TASK.
Find the line containing "Given: Click the wrench icon next to user" in the records below. Copy exactly that line and each one after it, ending at the line containing "Image resolution: width=1410", and nothing more.

Saved data entries:
=-=-=

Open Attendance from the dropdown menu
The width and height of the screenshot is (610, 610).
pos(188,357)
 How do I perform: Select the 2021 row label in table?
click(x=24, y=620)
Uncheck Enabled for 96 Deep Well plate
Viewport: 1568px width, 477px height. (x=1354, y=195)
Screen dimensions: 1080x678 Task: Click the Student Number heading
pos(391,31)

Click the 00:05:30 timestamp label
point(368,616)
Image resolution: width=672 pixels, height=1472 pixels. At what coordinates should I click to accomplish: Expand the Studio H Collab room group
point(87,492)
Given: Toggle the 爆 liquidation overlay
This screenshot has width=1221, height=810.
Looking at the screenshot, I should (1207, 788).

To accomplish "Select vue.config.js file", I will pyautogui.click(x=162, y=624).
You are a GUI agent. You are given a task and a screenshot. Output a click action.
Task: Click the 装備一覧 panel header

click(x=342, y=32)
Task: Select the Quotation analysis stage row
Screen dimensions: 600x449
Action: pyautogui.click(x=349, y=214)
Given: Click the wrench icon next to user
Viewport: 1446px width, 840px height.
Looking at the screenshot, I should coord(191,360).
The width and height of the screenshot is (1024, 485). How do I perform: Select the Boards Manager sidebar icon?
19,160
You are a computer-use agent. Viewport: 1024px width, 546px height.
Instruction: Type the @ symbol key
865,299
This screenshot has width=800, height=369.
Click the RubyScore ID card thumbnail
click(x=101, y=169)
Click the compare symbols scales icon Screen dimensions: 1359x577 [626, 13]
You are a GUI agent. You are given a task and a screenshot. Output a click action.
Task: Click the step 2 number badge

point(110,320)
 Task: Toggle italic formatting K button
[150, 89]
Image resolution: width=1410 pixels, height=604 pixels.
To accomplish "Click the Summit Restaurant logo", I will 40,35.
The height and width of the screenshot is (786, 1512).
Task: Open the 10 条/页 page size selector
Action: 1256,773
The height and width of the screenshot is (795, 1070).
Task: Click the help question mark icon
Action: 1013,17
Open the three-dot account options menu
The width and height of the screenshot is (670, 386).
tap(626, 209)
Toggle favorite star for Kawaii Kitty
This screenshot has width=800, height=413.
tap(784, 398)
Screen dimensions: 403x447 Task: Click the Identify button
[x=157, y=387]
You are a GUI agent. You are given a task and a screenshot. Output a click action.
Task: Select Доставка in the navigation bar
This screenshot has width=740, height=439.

=-=-=

RESULT BELOW.
Given: Click the wrench icon next to user
Viewport: 1446px width, 840px height.
Looking at the screenshot, I should coord(191,360).
The width and height of the screenshot is (1024, 485). How do I perform: Select the Boards Manager sidebar icon?
19,160
You are a computer-use agent. Viewport: 1024px width, 546px height.
Instruction: Type the @ symbol key
865,299
This screenshot has width=800, height=369.
Click the RubyScore ID card thumbnail
click(x=101, y=169)
Click the compare symbols scales icon Screen dimensions: 1359x577 [626, 13]
You are a GUI agent. You are given a task and a screenshot. Output a click action.
Task: Click the step 2 number badge

point(110,320)
 Task: Toggle italic formatting K button
[150, 89]
Image resolution: width=1410 pixels, height=604 pixels.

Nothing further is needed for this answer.